In general, the ultra-wealthy exhibit a higher level of selectiveness when it comes to choosing their banking institution compared to the general population. They prioritize factors such as avoiding annual fees, receiving excellent customer service, and gaining access to attractive rewards programs. If your current bank fails to meet these criteria, it might be advantageous for you to explore alternative banking options that offer more appealing perks for being a customer.
First and foremost, take a closer look at any annual fees or charges associated with your current checking account. The ultra-wealthy understand the importance of minimizing unnecessary costs, and they actively seek out banks that do not impose such fees. If your bank imposes an annual fee that feels burdensome, consider switching to a financial institution that offers fee-free checking accounts, allowing you to maximize the value of your banking relationship.
Additionally, consider the level of customer service you receive from your current bank. The ultra-wealthy prioritize excellent service and expect prompt, personalized assistance whenever needed.

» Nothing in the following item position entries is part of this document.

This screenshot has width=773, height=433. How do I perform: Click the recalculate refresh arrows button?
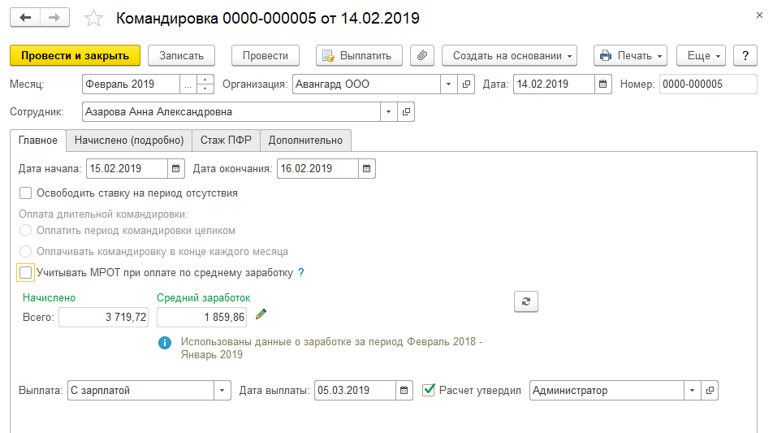pyautogui.click(x=526, y=301)
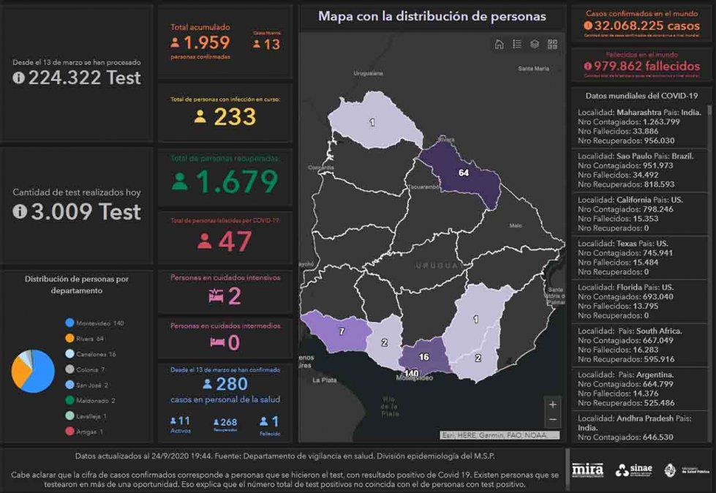Viewport: 716px width, 493px height.
Task: Click the map zoom in plus button
Action: [552, 404]
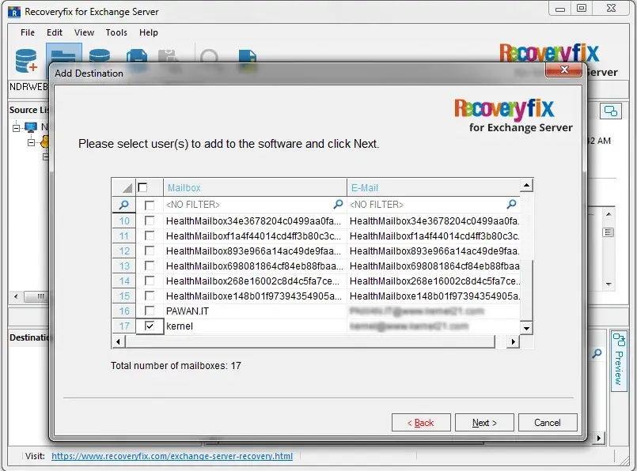
Task: Click the Mailbox filter magnifier icon
Action: pyautogui.click(x=338, y=204)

If your bank falls short in this regard and fails to provide the level of support you deserve, it may be worth exploring other banks known for their exceptional customer service.
Moreover, evaluate the rewards and benefits offered by your current bank. The ultra-wealthy understand the value of maximizing their financial relationships and often seek out banks that provide attractive rewards programs, such as cashback incentives, travel rewards, or higher interest rates. If your current bank does not offer compelling rewards, consider switching to a financial institution that provides more enticing perks.